There is also the possibility of web site owners cooperating on the server
side to track users. Maybe not as common yet, but not inconceivable.

------
lifeisstillgood
I see Facebook as a walled garden, just as AOL was, and I have often looked
forward to a day when people shared their updates in an open and non
proprietary format.

This just points out that utopia has its downsides - even without a walled
garden we would share this stuff - and the graph would still exist.
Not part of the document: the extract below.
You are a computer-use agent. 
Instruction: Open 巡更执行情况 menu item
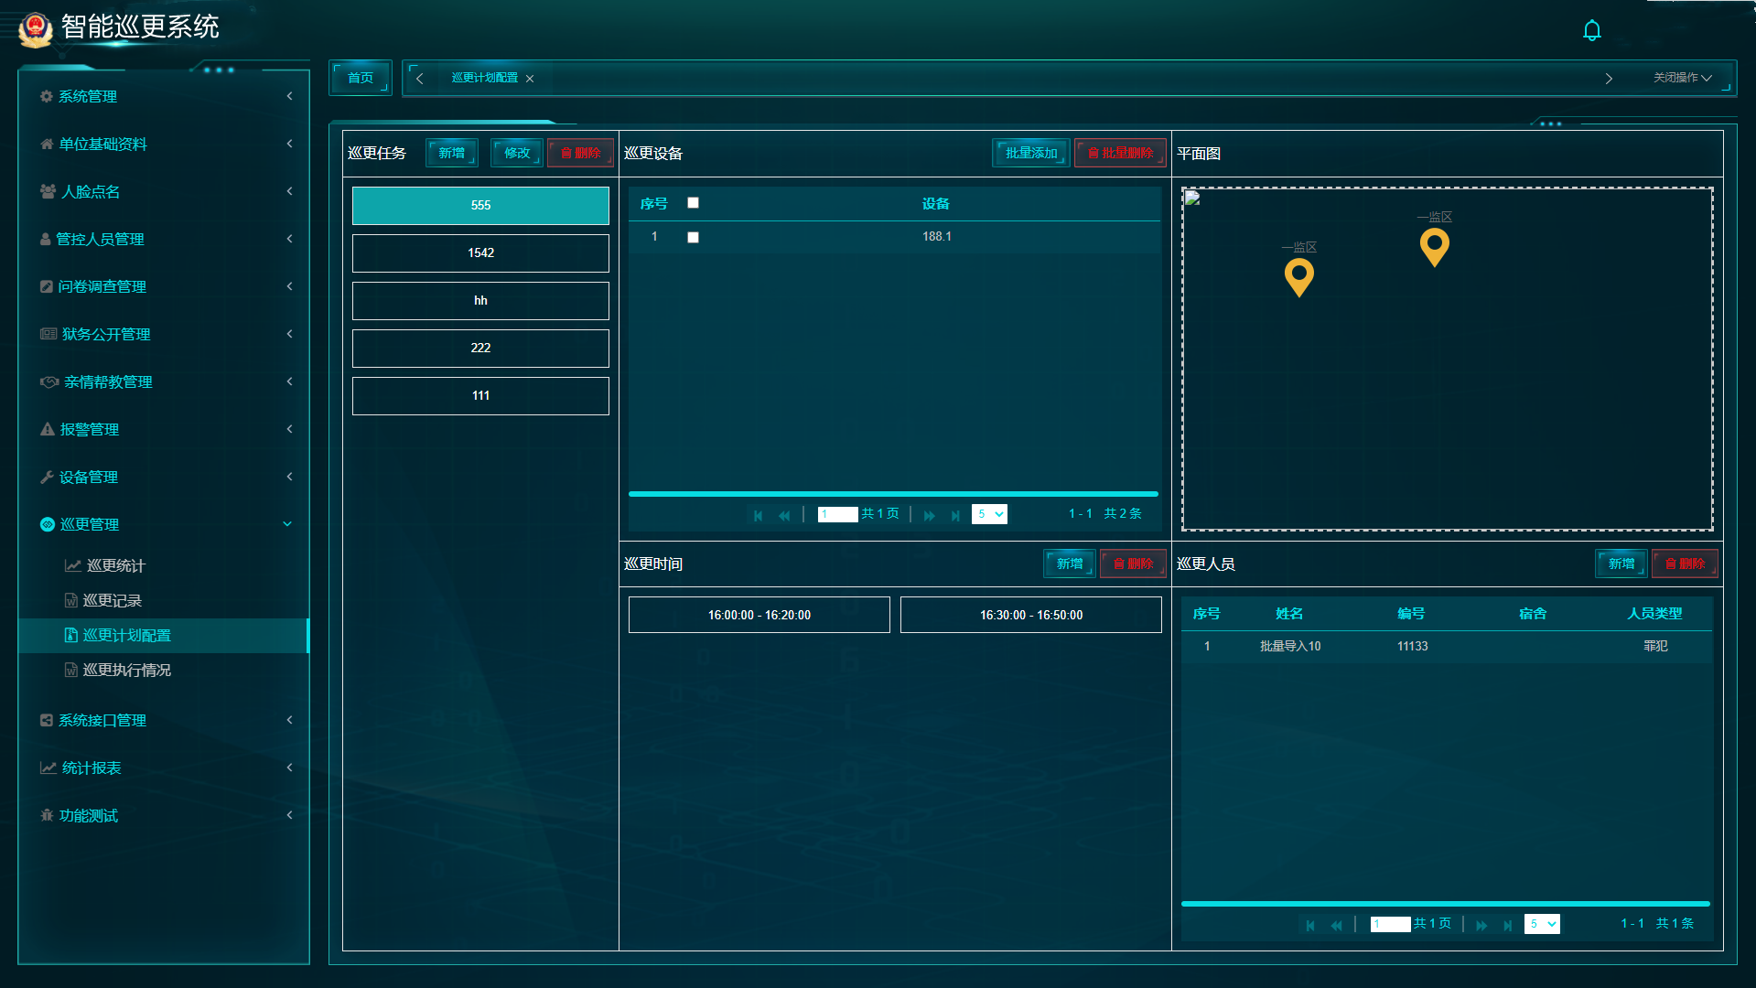point(126,670)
Facebook
is crap at privacy but frankly it's just sharing what we want to share (with
our friends)

I think Scott McNeally was horribly right - privacy is gone

------
mindcrime
Many of my co-workers are "friends" with me on Facebook anyway, and I post so
much pro-gun related material, that no-one has to ask to know that I'm solidly
pro-gun. I also login to Facebook from work, on my work laptop (this is
considered acceptable at my workplace, as long as you don't spend all day on
there, and get your work done).

OTOH, I do my pr0n surfing at home, on my own time, using Chrome in incognito
mode, and don't advertise anything about it to anyone.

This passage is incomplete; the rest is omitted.